I am pleased to have been called to speak in this important members’ business debate on the on-going plight of women who were born in the 1950s and are affected by changes to UK state pension provision. I congratulate my colleague Sandra White MSP on securing this timely debate and on her tireless work over the years to secure justice for those women. I take the opportunity to mention my Westminster colleague Mhairi Black MP, who is also is a real heroine of the campaign. I also commend the work of the west Fife women against state pension injustice group, which has also campaigned tirelessly to see that justice is done and has helped to ensure that the issue remains at the forefront of debate. I, too, welcome all our guests—all these fabulous women campaigners—to the gallery tonight.
As we have heard, the problem stems from the fact that the UK Government accelerated the increase of the state pension age for women who were born in the 1950s. Although it is true that there was a lead-in time for the changes, nobody knew about them. The first letters were not sent out until 2009, some 14 years after the Pensions Act 1995, which introduced them. In the intervening years, the DWP sent out letters about the state pension to the women without even bothering to mention that they would now not be getting their pensions at the age of 60. The accelerations under the 2011 act simply exacerbated the problems.

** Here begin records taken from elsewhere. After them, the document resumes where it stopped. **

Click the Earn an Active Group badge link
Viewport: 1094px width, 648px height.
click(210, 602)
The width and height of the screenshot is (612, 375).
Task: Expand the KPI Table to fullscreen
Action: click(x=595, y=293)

Regrettably, it has to be said that the UK Government has had to be dragged, kicking and screaming, to even recognise that the problem exists. Whither, then, the social contract with the state that state pensions represent? It is a social contract that involves paying into the system over many years through national insurance contributions, and it means that there is, therefore, an entitlement and a legitimate expectation that, upon reaching a certain age, the state pension will be paid. Planning is done and family commitments and aspirations are dealt with on that basis, and for the UK Government to pretend otherwise just shows how out of touch it is.
H ow were the women supposed to build up the necessary resources to replace the state pension that they will now not receive? In that regard, we know that many of the women simply do not have private pensions to fall back on. Tens of thousands of women across Scotland and hundreds of thousands of women across the UK are losing tens of thousands of pounds. The UK Government has pauchled their money, and it is not on. This is the UK Government’s mess and it is therefore incumbent on the UK Government to sort it out.
In that respect, when suggestions are made that seek to transfer the responsibility to the Scottish Parliament, which has no power over the matter, we have to recall that the unionist parties—Tory, Labour and Lib Dem alike—have used their best endeavours to ensure that the Westminster Parliament keeps exclusive control over pensions. I presume that that is not on the ground that Westminster is doing a good job, given that the UK state pension is among the lowest in Europe, according to the Organisation for Economic Co-operation and Development.
The women are fed up with the UK Government’s stalling, procrastination, misinformation and outright rejection. The situation is all the more galling given that the UK Government is sitting on a surplus of some £30 billion in the national insurance fund, which is far in excess of what would be required to sort the problem—£8 billion is the current accurate estimate.
I entirely support the calls for the UK Government to provide the women with a bridging pension so that they will have an income until they reach their state pension age. I also support the calls for appropriate compensation for the women who would not otherwise benefit from that bridging option. It is time for the UK Government to pay out and honour the financial debt that it owes. Why will the UK Government not just do the right thing?